From time to time he would make jokes and say things that, in retrospect, I realize were inappropriate. She finally cleared it up for me.
Then COVID and the MeToo movement hit, and I had time to review a number of things that I felt at the time were innocent comments or actions, but were actually wrong.
We’ve since become friends again, but every once in a while I think I’d like to apologize for every time I made her feel uncomfortable.
I know there are other men who have felt even guiltier than me, but they have never apologized. I really need?
Would my apology now, years later, only be for my benefit, or would it be a kind gesture toward a good friend?
– Conflict
Dear Conflict: Other people who do worse things than you should not enter your equation. You can’t justify your own choices by finding negative examples to compare yourself to.
There is no harm in apologizing to your friend for mistakes, “jokes,” or comments you made years ago. She caught your eye at the time and your friendship took a hit, but she seems to have recovered.
Maya Angelou said it best: “Do the best you can until you know what is best. Then when you know better, do better.”
An apology would definitely benefit you, and offering forgiveness (if necessary) would benefit her as well.
You say that your friend “set you straight” at that moment and that your friendship suffered.
Starting a conversation and offering your current perspective and understanding, along with an apology, will help you both come full circle and move forward with greater understanding and intimacy.
Dear readers: The following questions and answers were first published in 2020.
Dear Amy: My family and I came to the United States from the Soviet Union when I was a teenager. We become citizens. I was educated here and own a successful business. I write well and speak correctly, almost without an accent. I feel like I’m an American.
I love America and I try to learn new things every day, but I feel like something is missing.
Since I spent my formative years in a communist country (really like another planet, compared to the United States), my “autopilot” reactions are not like those of typical American-born people. For example, my mannerisms, topics of conversation, humor, clothing, attitude toward money, and even my body language may seem “strange.”
I feel like it hurts me to be “culturally different.” I don’t think he says or does anything directly offensive; It’s more of a lot of little things.

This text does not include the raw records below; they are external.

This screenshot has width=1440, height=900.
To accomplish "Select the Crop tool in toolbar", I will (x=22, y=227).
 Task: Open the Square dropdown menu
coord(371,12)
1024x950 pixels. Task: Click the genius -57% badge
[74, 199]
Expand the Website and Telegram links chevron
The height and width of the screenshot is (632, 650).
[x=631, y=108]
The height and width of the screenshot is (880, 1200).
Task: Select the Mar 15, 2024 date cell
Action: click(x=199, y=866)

How can I solve this “disadvantage”?
I would love to know how to be more American, but I can’t find books or courses on the subject.
— NOT born in the US
Dear NO: As we approach celebrating another Independence Day, I appreciate this unusual and provocative question that, honestly, has no “right” answer.

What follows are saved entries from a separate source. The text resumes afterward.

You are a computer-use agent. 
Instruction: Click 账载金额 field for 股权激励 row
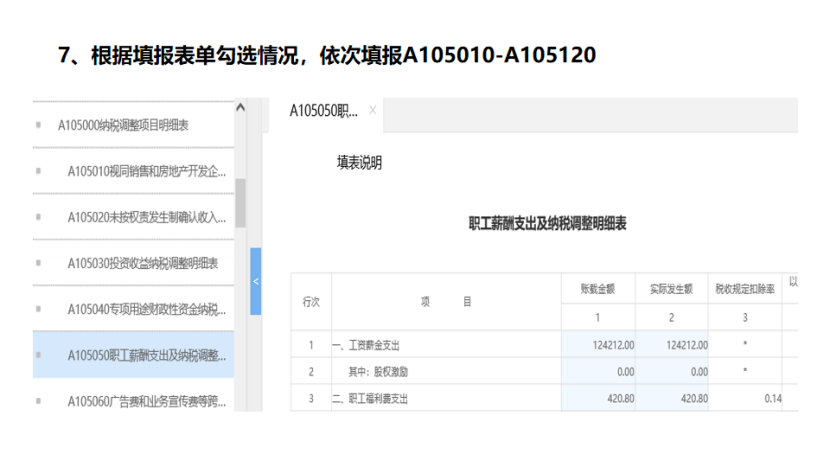598,371

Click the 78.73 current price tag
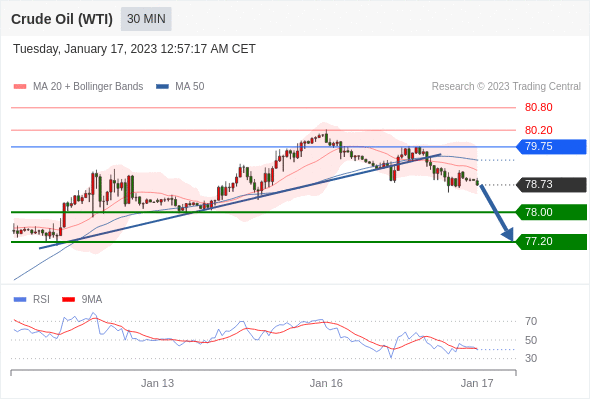551,184
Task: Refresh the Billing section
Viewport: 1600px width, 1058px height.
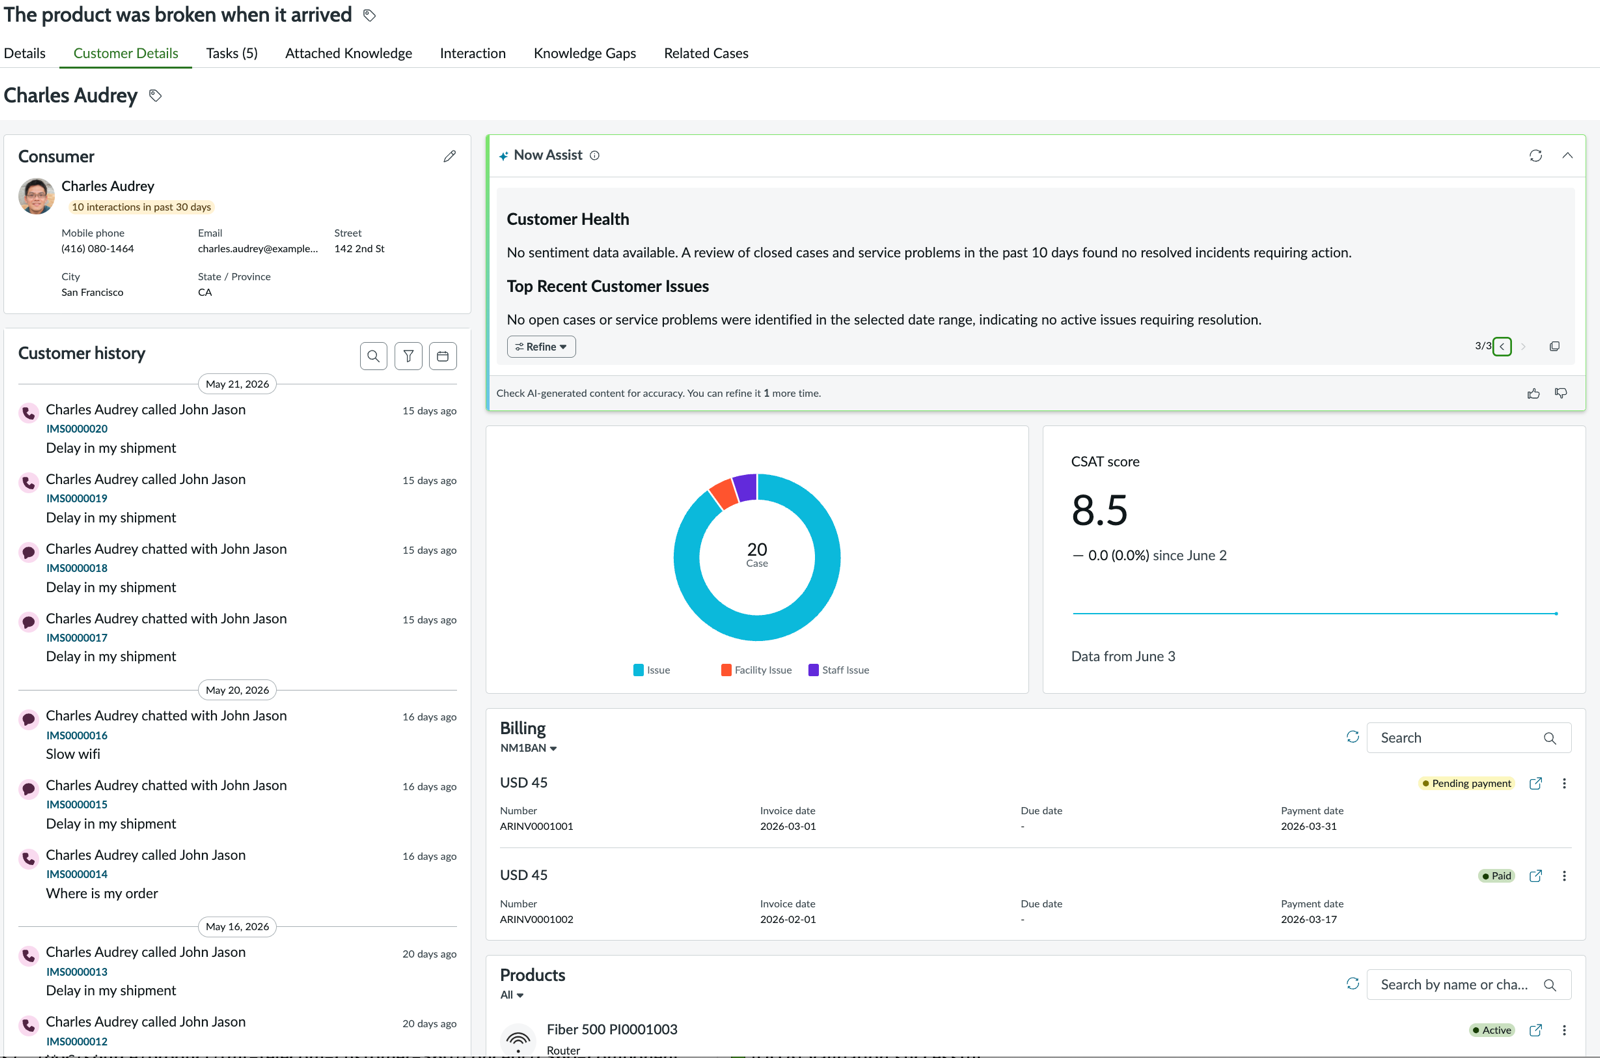Action: [x=1353, y=737]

First of all, I urge you not to see your own cultural background and habits as a “disadvantage,” but as an advantage.
Yes, the United States is a country. But America is also really a series of concepts, experiments, and experiences. It’s not just one thing.
But here’s a beautiful “American” ideal (very different from the culture you grew up in): All Americans have the right to be exclusively themselves, and that definitely includes you.
However, reinvention is built into the American experience, so if you want to modify “American” mannerisms, I suggest you become a student of American culture. Take a history course at your local community college. Follow up with a class on film and popular culture. Read Mark Twain, Edith Wharton, Sherman Alexie, Gary Shteyngart, and Jericho Brown. Listen to Dolly Parton. Watch “Singing in the Rain,” “Goodfellas,” “Barbershop,” “13 th,” and “Ramy.”
Become a volunteer firefighter. Teach English as a second language to other new citizens (teaching American concepts to others will show you how much you really know). Work at your local polling station during the upcoming elections.
When you say or do something that you think is “wrong,” ask a friend to explain it to you. Maybe they will decide to tell you what I am trying to tell you now: that your efforts make you the most “American” person they know.
Dear readers: A. Eric Thomas is starting a new advice column. He can help Eric get started by sending his questions to [email protected].